A novembre Trump sembra si recherà a Pechino a incontrare Xi Jinping. Pochi sono a conoscenza di quanto la Cina negli ultimi anni si stia espandendo economicamente in tutto il mondo, dall’Africa al Pakistan. Non è che il vero scontro, la vera terza guerra mondiale è tra Pechino e Washington?

Sono assolutamente d’accordo, una guerra economica ovviamente. La Corea del Nord è solo un sideshow, pur essendo potenzialmente pericolosa, ma il vero scontro è quello per il dominio economico mondiale.

Ce lo può riassumere? Che portata ha questo scontro, come influenzerà il mondo?

La Cina aveva già lanciato progetti infrastrutturali in varie parti del mondo negli anni 90, ma nessuno in Occidente ne ha tenuto conto. Sono progetti che hanno avuto un positivo effetto economico sulle economie di molti paesi del terzo mondo, ma stanno portando a una supremazia economica della Cina. 

Come mai non è stata data importanza all’attività di Pechino?

L’occidente ha seguito un modello finanziario che lo ha indebolito nel suo confronto con la Cina. A questo punto il dilemma è come contenere la Cina non avendo affrontato la situazione in passato. 

Trump ha una strategia per questa situazione?

La partita è aperta anche dentro l’amministrazione americana: non c’è una decisione chiara su come affrontare la questione cinese. Per Trump e i cosiddetti nazionalisti economici bisogna puntare sulla revisione degli accordi commerciali e quindi ottenere dei vantaggi per l’economia americana. Invece la fazione di Goldman Sachs, i cui uomini hanno un peso forte nell’amministrazione, è contraria a rivedere le regole della globalizzazione usate fino a oggi.

Perché?

Perché riflettono gli stessi metodi dell’establishment degli ultimi anni: fanno bene alle multinazionali e alle grandi banche. Non si riconoscono nella rivolta degli elettori americani contro la globalizzazione che ha fatto vincere Trump. Probabilmente lui pensa ancora di costringere la Cina a trattare per riguadagnare punti per la l’industria manifatturiera americana. Ma con l’indebolimento della fazione nazionalista questa strategia non è più così chiara e non sappiamo come farà a contenere la Cina.
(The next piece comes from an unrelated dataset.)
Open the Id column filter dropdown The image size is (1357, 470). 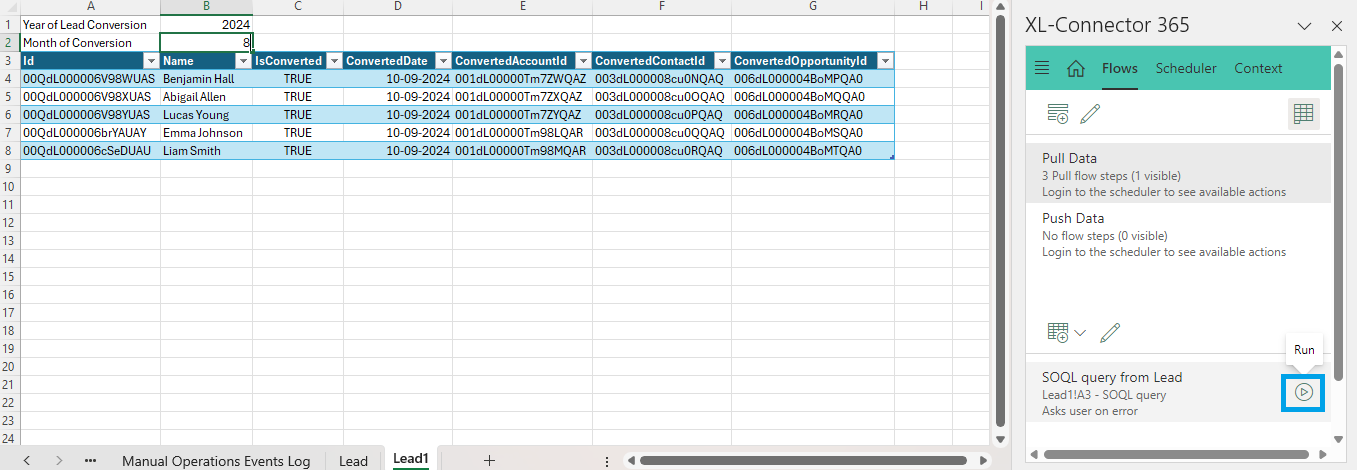(151, 61)
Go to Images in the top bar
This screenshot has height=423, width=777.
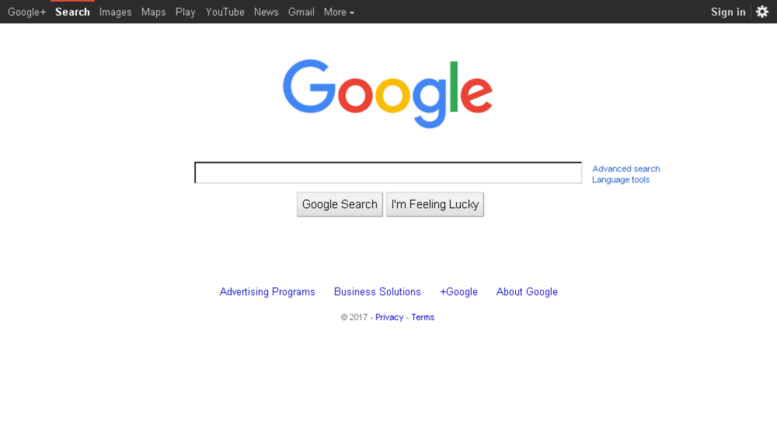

Che scenario prevede per l’Europa in questo quadro?

Lo scontro all’interno delle istituzioni americane sulla direzione economica è importante per l’Europa. Il ruolo della Cina anche. Bisogna dire che l’Europa è riuscita a barcamenarsi davanti alla crescita cinese in molti settori. Ha subito i bassi costi del lavoro cinese e la folle politica di austerità che ha portato a un grande aumento del peso cinese, cosa che si poteva evitare con politiche di crescita economica invece che di mattanza. Ma molte imprese, le più brave nell’export, trovano nell’accresciuto stato di benessere della classe media cinese una grande opportunità.